Find where "The height and width of the screenshot is (781, 1216)." appears in the entries below. That line and all lines after it, through the last, are to be duplicated exactly, with nothing else.
===== Study material =====
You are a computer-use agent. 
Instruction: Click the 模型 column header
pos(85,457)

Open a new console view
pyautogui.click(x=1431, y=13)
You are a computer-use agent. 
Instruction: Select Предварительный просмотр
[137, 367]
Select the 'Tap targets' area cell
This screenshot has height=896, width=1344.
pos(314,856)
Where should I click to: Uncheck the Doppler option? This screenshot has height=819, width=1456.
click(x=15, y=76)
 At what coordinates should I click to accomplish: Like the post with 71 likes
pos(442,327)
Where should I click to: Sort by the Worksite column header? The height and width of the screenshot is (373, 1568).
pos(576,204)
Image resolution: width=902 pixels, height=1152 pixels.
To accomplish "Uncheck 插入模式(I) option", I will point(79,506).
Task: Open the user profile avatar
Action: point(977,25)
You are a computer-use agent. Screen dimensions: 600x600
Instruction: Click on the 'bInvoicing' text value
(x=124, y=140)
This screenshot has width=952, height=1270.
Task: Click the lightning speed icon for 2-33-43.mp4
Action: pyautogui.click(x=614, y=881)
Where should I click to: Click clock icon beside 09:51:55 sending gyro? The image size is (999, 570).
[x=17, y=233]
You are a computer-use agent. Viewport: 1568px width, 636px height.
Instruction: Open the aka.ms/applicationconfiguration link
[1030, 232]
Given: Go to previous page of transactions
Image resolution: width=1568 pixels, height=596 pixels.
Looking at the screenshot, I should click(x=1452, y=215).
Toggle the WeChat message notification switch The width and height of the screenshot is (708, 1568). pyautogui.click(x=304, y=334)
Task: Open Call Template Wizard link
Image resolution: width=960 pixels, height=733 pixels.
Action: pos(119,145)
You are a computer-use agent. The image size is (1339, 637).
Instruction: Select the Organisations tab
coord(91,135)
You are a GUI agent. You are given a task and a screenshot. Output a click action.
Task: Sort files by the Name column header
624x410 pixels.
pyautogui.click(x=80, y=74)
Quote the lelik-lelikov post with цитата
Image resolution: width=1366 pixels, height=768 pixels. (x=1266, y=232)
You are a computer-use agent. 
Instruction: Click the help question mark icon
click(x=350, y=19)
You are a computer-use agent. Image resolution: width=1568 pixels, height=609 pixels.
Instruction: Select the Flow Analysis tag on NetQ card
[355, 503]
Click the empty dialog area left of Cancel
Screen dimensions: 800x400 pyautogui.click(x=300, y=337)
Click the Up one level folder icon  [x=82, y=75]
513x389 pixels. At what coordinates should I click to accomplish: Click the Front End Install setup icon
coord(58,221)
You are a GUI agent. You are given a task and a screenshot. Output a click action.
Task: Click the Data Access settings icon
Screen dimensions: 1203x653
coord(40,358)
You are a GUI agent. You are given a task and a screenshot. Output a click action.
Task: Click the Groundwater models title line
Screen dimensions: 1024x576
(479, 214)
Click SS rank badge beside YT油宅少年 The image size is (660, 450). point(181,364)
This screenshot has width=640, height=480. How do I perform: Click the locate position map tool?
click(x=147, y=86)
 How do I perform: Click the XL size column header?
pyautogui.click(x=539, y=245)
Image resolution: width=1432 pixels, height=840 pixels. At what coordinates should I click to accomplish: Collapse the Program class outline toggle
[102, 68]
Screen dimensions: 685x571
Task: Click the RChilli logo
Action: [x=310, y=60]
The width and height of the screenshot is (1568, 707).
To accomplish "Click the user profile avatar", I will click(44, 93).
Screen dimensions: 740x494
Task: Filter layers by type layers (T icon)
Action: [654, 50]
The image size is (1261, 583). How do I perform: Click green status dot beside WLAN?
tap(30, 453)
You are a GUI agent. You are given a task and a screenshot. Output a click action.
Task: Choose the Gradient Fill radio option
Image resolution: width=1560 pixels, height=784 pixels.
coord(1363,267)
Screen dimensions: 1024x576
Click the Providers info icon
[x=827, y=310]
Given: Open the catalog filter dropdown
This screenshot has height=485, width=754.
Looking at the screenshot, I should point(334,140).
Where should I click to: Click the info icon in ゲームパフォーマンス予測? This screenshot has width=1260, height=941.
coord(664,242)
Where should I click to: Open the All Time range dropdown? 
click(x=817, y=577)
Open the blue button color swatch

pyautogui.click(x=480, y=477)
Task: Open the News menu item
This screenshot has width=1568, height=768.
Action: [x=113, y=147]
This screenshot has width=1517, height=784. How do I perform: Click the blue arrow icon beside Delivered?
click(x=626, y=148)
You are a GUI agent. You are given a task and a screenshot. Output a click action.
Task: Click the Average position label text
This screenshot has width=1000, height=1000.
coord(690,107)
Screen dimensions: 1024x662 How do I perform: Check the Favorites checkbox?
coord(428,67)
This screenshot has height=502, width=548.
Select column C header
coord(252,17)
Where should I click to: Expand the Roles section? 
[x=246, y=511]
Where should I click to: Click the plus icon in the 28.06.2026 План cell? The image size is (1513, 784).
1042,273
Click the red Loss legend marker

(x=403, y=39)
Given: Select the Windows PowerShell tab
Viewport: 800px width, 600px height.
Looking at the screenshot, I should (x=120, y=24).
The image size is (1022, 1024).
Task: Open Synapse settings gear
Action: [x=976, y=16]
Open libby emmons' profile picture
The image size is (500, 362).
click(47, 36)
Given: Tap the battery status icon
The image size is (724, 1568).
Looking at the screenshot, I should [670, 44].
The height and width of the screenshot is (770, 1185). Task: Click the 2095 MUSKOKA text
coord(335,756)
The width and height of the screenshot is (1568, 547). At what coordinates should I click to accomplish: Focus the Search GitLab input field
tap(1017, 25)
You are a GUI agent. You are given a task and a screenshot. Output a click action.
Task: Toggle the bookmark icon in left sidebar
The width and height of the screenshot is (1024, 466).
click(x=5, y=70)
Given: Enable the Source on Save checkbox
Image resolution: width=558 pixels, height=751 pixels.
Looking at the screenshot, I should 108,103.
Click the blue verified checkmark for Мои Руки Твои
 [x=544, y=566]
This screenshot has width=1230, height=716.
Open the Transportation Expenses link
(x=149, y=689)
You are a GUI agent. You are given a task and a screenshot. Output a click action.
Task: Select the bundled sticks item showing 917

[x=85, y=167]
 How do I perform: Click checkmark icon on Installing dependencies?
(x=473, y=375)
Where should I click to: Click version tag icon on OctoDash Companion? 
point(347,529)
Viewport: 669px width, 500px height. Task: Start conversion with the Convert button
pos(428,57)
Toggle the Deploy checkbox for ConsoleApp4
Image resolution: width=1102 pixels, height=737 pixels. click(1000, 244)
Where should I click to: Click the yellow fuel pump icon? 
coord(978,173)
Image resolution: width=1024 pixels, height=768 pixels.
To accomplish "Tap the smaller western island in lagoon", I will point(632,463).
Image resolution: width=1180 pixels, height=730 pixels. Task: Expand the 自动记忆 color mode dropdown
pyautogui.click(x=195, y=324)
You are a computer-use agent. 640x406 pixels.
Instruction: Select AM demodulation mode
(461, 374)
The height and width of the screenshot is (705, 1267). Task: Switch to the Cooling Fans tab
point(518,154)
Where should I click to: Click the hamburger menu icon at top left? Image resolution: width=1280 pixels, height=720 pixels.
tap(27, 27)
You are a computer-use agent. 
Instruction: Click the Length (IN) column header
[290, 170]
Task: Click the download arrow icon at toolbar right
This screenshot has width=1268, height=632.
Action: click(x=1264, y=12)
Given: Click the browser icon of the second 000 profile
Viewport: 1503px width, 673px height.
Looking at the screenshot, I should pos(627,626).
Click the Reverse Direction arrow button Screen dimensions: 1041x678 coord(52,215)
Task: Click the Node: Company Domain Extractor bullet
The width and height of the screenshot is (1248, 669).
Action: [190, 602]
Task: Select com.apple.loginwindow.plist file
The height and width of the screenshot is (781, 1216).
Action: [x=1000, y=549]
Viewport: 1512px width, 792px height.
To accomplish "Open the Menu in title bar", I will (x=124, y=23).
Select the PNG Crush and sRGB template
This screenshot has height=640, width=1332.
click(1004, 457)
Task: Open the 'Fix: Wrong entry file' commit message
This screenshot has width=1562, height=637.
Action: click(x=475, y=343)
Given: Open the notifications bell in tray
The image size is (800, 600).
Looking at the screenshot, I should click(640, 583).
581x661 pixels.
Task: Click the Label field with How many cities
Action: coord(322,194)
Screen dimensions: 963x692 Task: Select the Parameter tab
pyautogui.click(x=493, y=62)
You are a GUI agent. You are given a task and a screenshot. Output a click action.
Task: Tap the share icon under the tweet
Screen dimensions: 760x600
=====
_Response for this exercise_
The height and width of the screenshot is (781, 1216).
Action: [x=1000, y=549]
Viewport: 1512px width, 792px height.
To accomplish "Open the Menu in title bar", I will (x=124, y=23).
Select the PNG Crush and sRGB template
This screenshot has height=640, width=1332.
click(1004, 457)
Task: Open the 'Fix: Wrong entry file' commit message
This screenshot has width=1562, height=637.
Action: click(x=475, y=343)
Given: Open the notifications bell in tray
The image size is (800, 600).
Looking at the screenshot, I should click(640, 583).
581x661 pixels.
Task: Click the Label field with How many cities
Action: coord(322,194)
Screen dimensions: 963x692 Task: Select the Parameter tab
pyautogui.click(x=493, y=62)
You are a GUI agent. You are given a task and a screenshot. Output a click action.
Task: Tap the share icon under the tweet
Screen dimensions: 760x600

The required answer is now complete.